I can feel myself getting stressed out and worried and anxious and tense. Stress related ailments are bothering me more.
I know this is a clear signal I am not working my program. It’s not news – with my current work schedule, nearly all local meetings are unattainable. Still, there are phone meetings
and online meetings
which I fail to remember, or remember too late.
Still bogged down on Step 5. Have lost my Paths to Recovery, my primary study guide for the Steps. But that doesn’t mean I can’t study them. I may have to wait for payday to get another copy, but I do have other books. There is no reason I can’t use them.
In a little while I am going to take a lunch break and do a phone meeting.
This triangle is drawn according to the passage in Hope for Today p. 255 and does a really good job of illustrating why I am out of sorts. My own priorities have been topsy-turvy. To my credit, I have been remembering to take care of myself (go to the bathroom, eat, get things to drink), but I’ve been keeping my Al-Anon tools and my Higher Power at the bottom. That’s not balanced.
I pray to be more mindful of these things to bring my life back into balance and regain the serenity I have found in the program.
I wrote this whole big long post via mobile earlier today and then lost the whole thing looking at my calendar.
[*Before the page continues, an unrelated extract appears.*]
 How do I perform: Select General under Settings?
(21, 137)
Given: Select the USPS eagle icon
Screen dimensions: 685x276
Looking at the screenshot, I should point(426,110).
Good lesson not to take myself so seriously.
It was about Thanksgiving going so well. No big drama. Nice bonding. My huge sorrow that one of my siblings is in so much pain from the family disease, and there’s nothing I can do but mention Al-Anon every once in a long while. And then let go the results.
Yesterday’s meeting was timely. We studied the 11 Dec entry in Courage to Change. It’s about money, which is a big huge deal for me right now. I’ve been freaking out about the many obligations on the near horizon. But my HP has always caused such things to work out in the past. If I have faith, remember that, and live in today, I will be fine. Turn it over!